We live not only in a place, but also a time.
I never understood, truthfully, (and despite extensively quoting it in drafts and redrafts and final drafts of essays and my undergraduate dissertation; wherever memory was concerned), David Lowenthal’s line: ‘the past is a foreign country’. Until I put time and place together as adjuncts: suddenly both were inhabited and necessary to identity, fundamental to it. You cannot abstract the past from time: history without time is absurd, nonsensical, and memory without the backbone of temporality ceases to exist. Similarly, any notion of the future without reference to time simply isn’t ‘the future’. The shared temporal reference core to both concepts is the present: the origin of the axes of time (that is: coordinates (0,0)) from which we read the graphs of past and future. As such, time, like identity itself, is a matter of alterity: that which something is defined against and is itself defined against something else, never an abstract independent. I am in the present because I am not in the past; that is the past because it is different to now, lived in the tense that is occupied; this is the future because it is different to now, vacant of experience. I am who I am because of my past and that which is my future. We are who we are because this is our past and this is our future.

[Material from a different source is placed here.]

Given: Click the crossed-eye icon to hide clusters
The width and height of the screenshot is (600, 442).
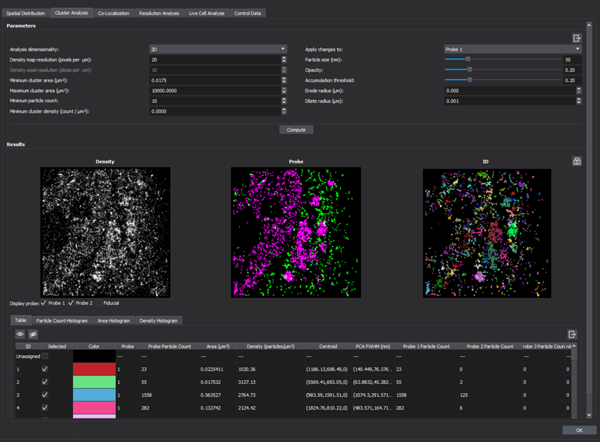Looking at the screenshot, I should tap(33, 334).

We are a country that shall defend our island, whatever the cost shall be, we shall fight on the beaches and we shall never surrender. We are a county whose heritage is mining. We are a city of learning and academic excellence, the names of scholars more numerous than the faces hanging in our great halls. I am a ‘90s kid, because I understand this set of niche cultural references those born in the 2000s could never ‘get’. The various claims made on time in these examples are fundamental to the identities they list at various spatial scales, from nation to individual body.